Autant de considérations qui se sont amalgamées lors de la rencontre entre les deux ministres des Affaires étrangères Sergei Lavrov et Yang Jiechi à Moscou le 6 mai 2011. Les deux hommes allaient annoncer leur grave préoccupation quant aux événements du Moyen-Orient, se déclaraient prêts à désormais coordonner des actions menant à une «rapide stabilisation» de la situation et à empêcher que ne se produisent des conséquences imprévisibles.
Ils adhéraient plus spécifiquement à la thèse en vertu de laquelle les peuples étaient libres d’arranger leurs affaires à leur guise sans ingérences extérieures. Selon eux, le groupe de contact avait grossièrement outrepassé ses attributions; du moment où il plaidait maintenant en faveur d’une opération de l’OTAN au sol, celui-ci usurpait le rôle du Conseil de sécurité de l’ONU. Ils appelaient à un règlement pacifique et la non-ingérence, ce qui signifiait que Kadhafi restait au pouvoir. Cette coordination va à n’en pas douter s’élargir aux questions concernant une politique de réforme en Asie centrale, même si Moscou admettrait le cas échéant des réformes limitées (cf. supra).

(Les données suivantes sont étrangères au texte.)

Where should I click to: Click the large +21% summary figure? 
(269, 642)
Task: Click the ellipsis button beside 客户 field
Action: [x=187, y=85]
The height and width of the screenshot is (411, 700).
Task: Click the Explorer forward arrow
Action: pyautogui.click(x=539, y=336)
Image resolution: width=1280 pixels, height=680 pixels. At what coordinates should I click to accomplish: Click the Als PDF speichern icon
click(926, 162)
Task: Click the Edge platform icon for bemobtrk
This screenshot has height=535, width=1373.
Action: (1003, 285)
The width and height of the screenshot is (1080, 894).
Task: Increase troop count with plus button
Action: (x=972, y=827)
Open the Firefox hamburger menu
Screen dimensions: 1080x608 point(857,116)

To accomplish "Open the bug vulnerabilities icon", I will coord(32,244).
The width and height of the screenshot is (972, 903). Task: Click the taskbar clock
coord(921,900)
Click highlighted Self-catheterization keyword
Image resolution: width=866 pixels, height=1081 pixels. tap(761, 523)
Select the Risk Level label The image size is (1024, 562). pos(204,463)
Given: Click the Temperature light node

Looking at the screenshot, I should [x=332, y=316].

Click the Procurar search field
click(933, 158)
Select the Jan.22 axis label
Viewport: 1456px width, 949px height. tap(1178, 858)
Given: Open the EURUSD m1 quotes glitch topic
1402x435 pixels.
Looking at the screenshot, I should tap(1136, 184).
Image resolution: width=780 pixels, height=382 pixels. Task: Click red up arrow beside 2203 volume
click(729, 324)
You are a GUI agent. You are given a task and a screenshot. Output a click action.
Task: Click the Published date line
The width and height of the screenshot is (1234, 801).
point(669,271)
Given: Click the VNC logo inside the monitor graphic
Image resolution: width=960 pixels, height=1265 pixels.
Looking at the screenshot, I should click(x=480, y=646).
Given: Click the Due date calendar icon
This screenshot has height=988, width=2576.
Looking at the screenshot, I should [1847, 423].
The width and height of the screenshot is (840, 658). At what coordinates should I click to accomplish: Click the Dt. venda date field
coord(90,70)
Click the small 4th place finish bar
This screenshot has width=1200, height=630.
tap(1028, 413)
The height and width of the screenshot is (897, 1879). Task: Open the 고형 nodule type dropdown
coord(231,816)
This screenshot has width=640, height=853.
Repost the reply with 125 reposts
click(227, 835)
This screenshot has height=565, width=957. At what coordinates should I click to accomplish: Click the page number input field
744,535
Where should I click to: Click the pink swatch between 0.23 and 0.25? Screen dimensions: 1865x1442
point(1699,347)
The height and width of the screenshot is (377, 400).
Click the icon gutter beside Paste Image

Pendant des semaines, la Russie avait donc proposé une médiation entre Kadhafi et les rebelles. Agissant de la sorte parce que si elle redoutait un affrontement prolongé en Libye, elle redoute encore plus sa propre marginalisation; sa crainte majeure étant la victoire de l’OTAN. Voilà pourquoi elle a malgré l’accord avec la Chine rapidement changé de cours de peur d’être isolée régionalement face à l’OTAN. Malgré les postures affichées, ces manœuvres de Moscou trahissent de la faiblesse et non de la force. Le conseil d’introduire des réformes modérées, que les Russes donnait à la Libye, au Yémen, à la Syrie et à l’Asie centrale, a été complètement ignoré bien que ces régimes qu’elle soutient dépendent d’elle comme le déclarait Walid Mouallem, le ministre des Affaires étrangères syrien. La propension à assassiner ses propres citoyens n’a apparemment pas fait comprendre à Moscou que la Russie mise de nouveau sur les mauvais chevaux. Alors que les politiques russes de répression et d’anticipation d’une contre-révolution équivalente sont aussi bien indicatives de peur, de faiblesse et d’une incapacité à transcender le statu quo, nonobstant les appels de Medvedev à la modernisation. Si la Russie ou ses voisins devaient faire l’expérience de leur propre version du printemps arabe, les élites de Moscou, déterminées à conserver le pouvoir et à préserver l’amitié des tyrans alliés, pourraient faire leur propre expérience, en proportion violente, de ce qui est réellement aujourd’hui un processus révolutionnaire au Moyen-Orient.